**Given instruction**
Reproduce word for word everything from the first of the lines below down to the line containing "pyautogui.click(x=859, y=354)", including both of those lines.

· · · · ·

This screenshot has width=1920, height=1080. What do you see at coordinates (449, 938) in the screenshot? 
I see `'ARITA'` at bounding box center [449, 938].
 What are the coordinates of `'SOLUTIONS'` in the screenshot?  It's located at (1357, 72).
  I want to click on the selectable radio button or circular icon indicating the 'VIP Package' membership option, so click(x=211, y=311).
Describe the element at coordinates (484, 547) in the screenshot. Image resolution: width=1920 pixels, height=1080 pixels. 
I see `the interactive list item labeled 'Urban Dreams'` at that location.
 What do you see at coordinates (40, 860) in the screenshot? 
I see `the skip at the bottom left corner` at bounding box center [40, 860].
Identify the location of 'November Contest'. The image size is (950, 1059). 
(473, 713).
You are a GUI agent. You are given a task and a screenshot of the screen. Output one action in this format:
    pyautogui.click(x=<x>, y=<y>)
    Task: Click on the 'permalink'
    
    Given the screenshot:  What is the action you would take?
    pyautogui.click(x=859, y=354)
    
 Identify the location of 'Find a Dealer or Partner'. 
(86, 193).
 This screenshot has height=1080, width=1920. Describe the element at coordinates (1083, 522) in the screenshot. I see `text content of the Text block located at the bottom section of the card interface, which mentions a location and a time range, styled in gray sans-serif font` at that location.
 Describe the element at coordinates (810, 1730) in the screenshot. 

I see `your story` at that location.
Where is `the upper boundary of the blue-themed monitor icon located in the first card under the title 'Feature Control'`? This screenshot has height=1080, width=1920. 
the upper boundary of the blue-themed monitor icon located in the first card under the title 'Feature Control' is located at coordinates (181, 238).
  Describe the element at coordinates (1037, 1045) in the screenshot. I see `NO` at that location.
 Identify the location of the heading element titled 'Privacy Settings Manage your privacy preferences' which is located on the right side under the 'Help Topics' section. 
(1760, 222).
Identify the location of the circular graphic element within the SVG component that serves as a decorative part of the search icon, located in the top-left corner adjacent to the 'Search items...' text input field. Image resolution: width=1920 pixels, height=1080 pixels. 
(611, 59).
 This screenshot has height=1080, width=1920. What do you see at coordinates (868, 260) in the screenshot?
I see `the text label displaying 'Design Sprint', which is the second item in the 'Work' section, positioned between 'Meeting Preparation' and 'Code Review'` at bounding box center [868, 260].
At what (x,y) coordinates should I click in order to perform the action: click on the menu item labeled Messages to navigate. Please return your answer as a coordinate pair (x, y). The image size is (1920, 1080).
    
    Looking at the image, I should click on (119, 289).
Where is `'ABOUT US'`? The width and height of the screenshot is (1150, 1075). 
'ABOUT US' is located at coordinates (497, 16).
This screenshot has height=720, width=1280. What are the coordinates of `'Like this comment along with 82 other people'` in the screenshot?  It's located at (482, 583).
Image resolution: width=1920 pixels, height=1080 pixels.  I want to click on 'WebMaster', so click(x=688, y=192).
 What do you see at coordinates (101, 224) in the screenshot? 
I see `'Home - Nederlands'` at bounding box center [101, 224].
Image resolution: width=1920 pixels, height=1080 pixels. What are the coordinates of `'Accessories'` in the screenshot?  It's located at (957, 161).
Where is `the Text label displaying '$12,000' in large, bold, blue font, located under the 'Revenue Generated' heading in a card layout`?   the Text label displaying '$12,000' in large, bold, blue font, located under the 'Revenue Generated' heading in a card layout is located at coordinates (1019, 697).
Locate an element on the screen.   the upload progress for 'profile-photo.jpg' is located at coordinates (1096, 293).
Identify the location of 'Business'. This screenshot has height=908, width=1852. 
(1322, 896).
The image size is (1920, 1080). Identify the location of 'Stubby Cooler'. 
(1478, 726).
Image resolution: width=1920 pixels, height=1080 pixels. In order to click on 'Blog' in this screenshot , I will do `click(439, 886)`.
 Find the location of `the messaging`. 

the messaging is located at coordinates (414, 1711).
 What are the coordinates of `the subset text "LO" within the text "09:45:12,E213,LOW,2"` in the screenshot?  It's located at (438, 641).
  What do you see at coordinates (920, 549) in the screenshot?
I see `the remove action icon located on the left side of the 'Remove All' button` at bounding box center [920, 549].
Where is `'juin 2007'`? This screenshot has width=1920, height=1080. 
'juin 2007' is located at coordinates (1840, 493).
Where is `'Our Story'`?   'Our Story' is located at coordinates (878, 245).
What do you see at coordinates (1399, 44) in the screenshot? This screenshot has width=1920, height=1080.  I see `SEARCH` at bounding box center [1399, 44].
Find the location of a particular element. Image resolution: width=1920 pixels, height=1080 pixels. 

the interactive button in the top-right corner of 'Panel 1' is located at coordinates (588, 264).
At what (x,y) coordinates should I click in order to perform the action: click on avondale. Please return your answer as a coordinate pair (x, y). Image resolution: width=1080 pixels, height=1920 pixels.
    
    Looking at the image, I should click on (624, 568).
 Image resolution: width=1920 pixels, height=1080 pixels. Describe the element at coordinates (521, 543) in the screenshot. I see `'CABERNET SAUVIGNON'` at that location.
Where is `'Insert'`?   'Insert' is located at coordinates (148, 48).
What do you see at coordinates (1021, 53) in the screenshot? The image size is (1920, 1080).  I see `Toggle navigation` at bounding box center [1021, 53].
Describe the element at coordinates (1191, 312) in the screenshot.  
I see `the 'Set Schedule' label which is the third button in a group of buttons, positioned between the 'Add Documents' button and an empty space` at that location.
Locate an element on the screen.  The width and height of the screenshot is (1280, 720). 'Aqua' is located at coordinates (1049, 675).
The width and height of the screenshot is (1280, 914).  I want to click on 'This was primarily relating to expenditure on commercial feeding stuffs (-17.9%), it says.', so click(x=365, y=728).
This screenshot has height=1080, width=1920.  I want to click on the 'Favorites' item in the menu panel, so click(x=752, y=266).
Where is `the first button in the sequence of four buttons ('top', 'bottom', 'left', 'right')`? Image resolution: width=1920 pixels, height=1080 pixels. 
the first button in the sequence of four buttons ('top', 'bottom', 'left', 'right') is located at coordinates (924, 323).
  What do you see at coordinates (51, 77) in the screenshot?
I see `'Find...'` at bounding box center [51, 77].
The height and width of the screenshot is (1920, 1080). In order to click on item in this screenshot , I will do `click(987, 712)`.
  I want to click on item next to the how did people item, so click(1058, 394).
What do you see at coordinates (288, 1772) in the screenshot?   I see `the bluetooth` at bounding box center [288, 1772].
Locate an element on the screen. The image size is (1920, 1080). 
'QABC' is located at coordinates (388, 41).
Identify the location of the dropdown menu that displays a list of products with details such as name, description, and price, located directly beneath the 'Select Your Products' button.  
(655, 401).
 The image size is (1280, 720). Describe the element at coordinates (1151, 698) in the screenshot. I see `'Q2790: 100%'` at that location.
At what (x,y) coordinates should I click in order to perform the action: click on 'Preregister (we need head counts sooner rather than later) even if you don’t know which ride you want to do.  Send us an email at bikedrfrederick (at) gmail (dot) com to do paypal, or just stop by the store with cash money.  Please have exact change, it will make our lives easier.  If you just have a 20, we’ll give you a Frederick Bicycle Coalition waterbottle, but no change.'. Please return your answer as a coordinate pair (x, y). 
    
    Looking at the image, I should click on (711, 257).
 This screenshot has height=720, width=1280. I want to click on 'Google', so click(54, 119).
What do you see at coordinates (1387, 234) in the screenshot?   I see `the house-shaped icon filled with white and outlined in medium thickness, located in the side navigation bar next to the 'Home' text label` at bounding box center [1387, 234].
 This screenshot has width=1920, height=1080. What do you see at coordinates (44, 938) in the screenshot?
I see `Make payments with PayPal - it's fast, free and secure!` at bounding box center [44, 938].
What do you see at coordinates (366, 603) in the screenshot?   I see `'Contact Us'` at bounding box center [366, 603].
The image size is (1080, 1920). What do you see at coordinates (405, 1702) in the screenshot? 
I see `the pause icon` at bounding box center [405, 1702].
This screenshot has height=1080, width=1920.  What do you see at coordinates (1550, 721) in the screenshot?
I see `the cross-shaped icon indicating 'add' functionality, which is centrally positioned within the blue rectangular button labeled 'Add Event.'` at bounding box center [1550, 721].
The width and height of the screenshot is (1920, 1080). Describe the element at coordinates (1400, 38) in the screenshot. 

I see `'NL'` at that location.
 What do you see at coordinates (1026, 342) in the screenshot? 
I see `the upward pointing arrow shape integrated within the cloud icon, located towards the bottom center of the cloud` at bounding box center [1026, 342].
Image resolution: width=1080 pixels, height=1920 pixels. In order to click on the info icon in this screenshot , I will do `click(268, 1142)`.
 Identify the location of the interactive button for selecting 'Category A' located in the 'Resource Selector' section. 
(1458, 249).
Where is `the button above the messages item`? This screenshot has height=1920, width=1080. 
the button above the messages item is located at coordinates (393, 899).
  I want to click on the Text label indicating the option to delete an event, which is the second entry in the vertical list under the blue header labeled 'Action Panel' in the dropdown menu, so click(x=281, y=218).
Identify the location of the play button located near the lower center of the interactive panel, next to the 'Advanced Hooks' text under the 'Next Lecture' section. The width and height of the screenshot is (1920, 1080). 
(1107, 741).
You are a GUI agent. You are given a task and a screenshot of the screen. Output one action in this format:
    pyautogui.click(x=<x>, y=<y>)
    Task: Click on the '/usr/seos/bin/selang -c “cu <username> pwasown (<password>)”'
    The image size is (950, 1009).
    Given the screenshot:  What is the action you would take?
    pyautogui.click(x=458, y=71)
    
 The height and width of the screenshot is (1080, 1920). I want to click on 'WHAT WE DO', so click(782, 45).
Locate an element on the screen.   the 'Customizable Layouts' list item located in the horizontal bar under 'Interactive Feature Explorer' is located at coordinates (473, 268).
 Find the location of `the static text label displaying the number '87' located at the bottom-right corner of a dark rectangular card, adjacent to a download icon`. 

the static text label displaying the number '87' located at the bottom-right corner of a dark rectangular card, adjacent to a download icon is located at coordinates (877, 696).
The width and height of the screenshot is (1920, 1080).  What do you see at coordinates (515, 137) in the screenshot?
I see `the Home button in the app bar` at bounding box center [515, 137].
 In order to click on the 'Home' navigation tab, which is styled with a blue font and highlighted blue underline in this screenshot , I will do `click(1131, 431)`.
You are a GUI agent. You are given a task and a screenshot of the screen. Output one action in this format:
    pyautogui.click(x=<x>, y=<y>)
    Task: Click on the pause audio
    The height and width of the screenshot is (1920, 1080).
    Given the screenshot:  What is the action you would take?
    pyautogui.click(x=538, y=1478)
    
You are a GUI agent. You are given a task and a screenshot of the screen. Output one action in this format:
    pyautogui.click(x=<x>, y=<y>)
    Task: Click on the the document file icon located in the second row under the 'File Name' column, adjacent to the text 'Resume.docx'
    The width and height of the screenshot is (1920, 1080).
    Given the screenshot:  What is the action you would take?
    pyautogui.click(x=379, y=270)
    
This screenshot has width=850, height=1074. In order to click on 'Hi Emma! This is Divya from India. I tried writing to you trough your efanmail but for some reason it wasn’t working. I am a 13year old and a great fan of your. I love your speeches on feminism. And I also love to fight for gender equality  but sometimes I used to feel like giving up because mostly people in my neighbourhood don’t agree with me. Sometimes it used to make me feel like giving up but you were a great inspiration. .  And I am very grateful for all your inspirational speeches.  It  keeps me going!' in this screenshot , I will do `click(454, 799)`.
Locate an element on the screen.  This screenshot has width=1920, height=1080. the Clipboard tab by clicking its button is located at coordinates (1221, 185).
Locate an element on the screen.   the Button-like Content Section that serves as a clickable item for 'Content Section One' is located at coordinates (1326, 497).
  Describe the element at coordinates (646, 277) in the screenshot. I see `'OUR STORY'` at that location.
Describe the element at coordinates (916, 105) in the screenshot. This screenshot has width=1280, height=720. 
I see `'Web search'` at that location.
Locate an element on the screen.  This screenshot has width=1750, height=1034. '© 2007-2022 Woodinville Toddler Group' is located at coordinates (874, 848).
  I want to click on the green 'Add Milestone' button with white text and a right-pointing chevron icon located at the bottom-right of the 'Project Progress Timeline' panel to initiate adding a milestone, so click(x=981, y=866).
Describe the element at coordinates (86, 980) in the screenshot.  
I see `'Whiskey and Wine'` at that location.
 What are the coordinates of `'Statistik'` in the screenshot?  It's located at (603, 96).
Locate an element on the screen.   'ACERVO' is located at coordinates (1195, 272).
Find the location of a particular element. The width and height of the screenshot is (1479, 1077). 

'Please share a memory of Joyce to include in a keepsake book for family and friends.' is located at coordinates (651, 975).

· · · · ·

**Reply**
This screenshot has width=1920, height=1080. What do you see at coordinates (449, 938) in the screenshot? 
I see `'ARITA'` at bounding box center [449, 938].
 What are the coordinates of `'SOLUTIONS'` in the screenshot?  It's located at (1357, 72).
  I want to click on the selectable radio button or circular icon indicating the 'VIP Package' membership option, so click(x=211, y=311).
Describe the element at coordinates (484, 547) in the screenshot. Image resolution: width=1920 pixels, height=1080 pixels. 
I see `the interactive list item labeled 'Urban Dreams'` at that location.
 What do you see at coordinates (40, 860) in the screenshot? 
I see `the skip at the bottom left corner` at bounding box center [40, 860].
Identify the location of 'November Contest'. The image size is (950, 1059). 
(473, 713).
You are a GUI agent. You are given a task and a screenshot of the screen. Output one action in this format:
    pyautogui.click(x=<x>, y=<y>)
    Task: Click on the 'permalink'
    
    Given the screenshot:  What is the action you would take?
    pyautogui.click(x=859, y=354)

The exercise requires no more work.